In an interview, Mr. Tory said the meeting was cordial, and that they discussed the pools and the “legitimacy of the budget process.” The mayor said he cannot simply override his own budget chief too often, or it renders the city’s months-long budget process “meaningless.”

And he said Mr. Crawford convinced him that cutting the pool funding was the right thing to do: City staff say lessons at S.H. Armstrong are undersubscribed – although local activists dispute the numbers – and should be moved to other nearby pools.

Mr. Tory doesn’t believe his pool tweet was a mistake, even though he was later persuaded to support the cut and had to write an open letter to Ms. Oleksiak explaining himself. (In the end, a motion to save the pool failed on a tie, with Mr. Tory voting no.)

“I sent the tweet that I did, and if you look at what it said, it said I was going to take this up with Councillor Crawford and try to find a solution or something, which I did,” Mr. Tory said, noting that the budget committee did ask city staff for more information before making its final decision.

But local activists fighting to save the pool funding – and who had approached Ms. Oleksiak about tweeting her support – saw the mayor’s tweet as a clear sign they had won.

The two men discussed other budget cuts at their meeting, but focused mostly on the pool. The mayor never tweeted a promise to rescind the shelter cut, of course. But he faced intense political pressure to do so, and stood by his budget chief throughout. He did support a motion to have the impact of the shelter cuts given a second look, with a report due next month.

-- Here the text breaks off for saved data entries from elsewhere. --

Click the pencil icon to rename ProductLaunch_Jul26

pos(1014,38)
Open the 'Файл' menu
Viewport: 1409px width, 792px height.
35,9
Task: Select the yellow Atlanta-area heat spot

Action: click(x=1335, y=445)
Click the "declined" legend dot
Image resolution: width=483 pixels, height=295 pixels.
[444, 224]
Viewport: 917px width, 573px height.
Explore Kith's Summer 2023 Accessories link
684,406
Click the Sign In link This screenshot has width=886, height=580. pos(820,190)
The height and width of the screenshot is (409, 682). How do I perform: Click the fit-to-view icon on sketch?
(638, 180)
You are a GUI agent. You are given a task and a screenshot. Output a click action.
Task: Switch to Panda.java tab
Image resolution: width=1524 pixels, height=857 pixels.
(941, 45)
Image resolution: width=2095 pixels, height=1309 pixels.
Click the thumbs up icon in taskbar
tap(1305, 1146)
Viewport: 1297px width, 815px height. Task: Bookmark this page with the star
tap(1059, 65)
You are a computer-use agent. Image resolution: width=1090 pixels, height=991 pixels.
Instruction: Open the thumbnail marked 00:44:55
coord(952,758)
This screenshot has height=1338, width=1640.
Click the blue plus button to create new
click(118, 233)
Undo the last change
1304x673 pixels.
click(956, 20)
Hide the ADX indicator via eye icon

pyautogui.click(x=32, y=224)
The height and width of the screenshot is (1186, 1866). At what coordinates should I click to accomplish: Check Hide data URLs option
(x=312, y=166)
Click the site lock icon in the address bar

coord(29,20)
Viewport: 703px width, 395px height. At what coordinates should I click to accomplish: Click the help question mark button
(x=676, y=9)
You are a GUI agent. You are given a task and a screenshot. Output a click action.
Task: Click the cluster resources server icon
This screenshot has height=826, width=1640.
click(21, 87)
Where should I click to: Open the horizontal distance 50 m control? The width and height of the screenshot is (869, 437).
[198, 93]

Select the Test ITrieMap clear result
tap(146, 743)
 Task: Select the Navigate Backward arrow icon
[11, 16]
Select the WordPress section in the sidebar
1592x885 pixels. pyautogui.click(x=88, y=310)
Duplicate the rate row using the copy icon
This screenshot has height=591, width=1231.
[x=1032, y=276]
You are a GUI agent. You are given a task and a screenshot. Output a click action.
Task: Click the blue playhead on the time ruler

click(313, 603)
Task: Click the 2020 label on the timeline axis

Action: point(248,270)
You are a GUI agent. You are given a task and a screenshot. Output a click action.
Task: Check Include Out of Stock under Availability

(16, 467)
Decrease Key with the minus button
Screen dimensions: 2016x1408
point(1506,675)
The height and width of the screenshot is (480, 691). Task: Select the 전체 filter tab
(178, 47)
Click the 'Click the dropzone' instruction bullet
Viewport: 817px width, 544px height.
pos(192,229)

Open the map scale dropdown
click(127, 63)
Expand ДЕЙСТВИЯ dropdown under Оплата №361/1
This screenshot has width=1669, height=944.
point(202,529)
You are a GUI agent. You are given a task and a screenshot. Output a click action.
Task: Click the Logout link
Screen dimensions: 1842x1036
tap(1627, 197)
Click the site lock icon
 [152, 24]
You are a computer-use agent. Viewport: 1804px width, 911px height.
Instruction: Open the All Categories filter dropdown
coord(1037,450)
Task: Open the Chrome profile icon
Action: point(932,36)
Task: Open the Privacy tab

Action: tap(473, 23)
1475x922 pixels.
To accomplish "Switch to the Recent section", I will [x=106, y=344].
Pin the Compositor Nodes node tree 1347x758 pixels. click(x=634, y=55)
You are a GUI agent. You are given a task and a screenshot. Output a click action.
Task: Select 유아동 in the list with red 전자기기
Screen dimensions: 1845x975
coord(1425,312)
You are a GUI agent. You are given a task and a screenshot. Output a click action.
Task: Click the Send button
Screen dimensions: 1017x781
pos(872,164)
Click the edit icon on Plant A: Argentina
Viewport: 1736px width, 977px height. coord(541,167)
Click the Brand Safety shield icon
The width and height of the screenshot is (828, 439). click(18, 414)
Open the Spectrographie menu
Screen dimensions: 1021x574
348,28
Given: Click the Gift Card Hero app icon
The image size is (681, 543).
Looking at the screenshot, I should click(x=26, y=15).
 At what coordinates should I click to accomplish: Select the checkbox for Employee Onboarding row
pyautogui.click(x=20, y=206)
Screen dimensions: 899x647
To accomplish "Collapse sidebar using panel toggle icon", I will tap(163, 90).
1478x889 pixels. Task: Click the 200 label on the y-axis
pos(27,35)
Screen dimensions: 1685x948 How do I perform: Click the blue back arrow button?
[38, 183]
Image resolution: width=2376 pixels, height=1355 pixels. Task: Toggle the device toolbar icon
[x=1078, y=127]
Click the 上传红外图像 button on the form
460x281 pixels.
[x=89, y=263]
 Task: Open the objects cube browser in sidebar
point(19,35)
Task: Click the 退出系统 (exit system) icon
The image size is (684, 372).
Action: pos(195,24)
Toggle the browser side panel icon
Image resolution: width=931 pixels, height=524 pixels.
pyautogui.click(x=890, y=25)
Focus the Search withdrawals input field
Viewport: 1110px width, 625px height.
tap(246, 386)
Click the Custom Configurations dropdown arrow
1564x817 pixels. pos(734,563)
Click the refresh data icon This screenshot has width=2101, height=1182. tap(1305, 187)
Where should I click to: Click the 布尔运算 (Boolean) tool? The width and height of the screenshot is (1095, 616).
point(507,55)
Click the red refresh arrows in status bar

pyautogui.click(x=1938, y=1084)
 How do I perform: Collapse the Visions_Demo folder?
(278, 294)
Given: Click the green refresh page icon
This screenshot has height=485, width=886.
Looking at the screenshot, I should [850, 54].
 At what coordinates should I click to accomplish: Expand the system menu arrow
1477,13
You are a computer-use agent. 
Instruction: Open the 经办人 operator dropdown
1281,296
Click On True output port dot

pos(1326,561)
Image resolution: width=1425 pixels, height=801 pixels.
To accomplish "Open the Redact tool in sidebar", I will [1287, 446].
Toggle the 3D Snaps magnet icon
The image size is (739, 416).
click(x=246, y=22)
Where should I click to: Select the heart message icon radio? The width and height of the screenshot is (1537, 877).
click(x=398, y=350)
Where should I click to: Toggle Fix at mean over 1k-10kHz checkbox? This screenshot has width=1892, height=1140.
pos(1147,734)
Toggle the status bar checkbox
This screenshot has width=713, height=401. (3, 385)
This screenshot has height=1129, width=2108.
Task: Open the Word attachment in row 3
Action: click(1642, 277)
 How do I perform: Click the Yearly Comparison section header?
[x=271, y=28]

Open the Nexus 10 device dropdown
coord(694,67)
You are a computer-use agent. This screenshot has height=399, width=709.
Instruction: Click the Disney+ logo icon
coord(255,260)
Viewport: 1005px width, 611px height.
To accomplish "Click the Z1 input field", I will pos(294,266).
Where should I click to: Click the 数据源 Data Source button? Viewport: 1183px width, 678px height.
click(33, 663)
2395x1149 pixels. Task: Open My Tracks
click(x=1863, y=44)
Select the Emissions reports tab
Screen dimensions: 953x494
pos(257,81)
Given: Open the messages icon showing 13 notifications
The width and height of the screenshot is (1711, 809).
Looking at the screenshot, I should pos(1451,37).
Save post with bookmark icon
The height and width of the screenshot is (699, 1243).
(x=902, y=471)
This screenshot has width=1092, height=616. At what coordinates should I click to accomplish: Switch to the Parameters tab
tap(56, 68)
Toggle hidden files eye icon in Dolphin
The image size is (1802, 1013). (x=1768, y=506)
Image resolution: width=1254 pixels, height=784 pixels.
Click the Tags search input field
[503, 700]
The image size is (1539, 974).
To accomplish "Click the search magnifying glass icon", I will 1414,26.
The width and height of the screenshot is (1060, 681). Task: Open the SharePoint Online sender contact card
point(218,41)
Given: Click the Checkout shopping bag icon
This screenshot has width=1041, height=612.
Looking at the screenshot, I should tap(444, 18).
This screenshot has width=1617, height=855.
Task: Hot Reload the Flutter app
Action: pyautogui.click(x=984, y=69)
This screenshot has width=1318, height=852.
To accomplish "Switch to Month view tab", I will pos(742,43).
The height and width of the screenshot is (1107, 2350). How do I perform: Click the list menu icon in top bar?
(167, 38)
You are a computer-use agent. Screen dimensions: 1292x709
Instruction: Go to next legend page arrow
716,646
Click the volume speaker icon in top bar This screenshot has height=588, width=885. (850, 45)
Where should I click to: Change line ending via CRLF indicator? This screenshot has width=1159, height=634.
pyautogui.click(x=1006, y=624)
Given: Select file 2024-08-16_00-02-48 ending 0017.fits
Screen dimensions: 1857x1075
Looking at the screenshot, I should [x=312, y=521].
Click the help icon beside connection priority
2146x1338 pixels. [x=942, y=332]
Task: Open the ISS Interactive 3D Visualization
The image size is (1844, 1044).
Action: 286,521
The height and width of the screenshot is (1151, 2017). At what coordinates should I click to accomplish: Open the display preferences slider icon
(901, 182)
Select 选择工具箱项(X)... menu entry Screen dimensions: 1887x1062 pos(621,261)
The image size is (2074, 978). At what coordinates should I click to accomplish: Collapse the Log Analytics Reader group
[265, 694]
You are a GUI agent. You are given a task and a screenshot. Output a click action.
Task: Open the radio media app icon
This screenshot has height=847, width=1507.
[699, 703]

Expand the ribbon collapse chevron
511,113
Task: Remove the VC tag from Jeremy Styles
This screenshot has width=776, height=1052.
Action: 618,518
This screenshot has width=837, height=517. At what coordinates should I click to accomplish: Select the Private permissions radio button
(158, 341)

Ryerson University politics professor Myer Siemiatycki calls the two decisions “baffling,” given the size of the city budget. But he suggests they may be a sign the mayor remains concerned about a possible challenge from former councillor Doug Ford in 2018: “He may be wanting to demonstrate that’s he’s got backbone, that he’s committed to stringent financial management, that he can’t be portrayed as tax and spend.”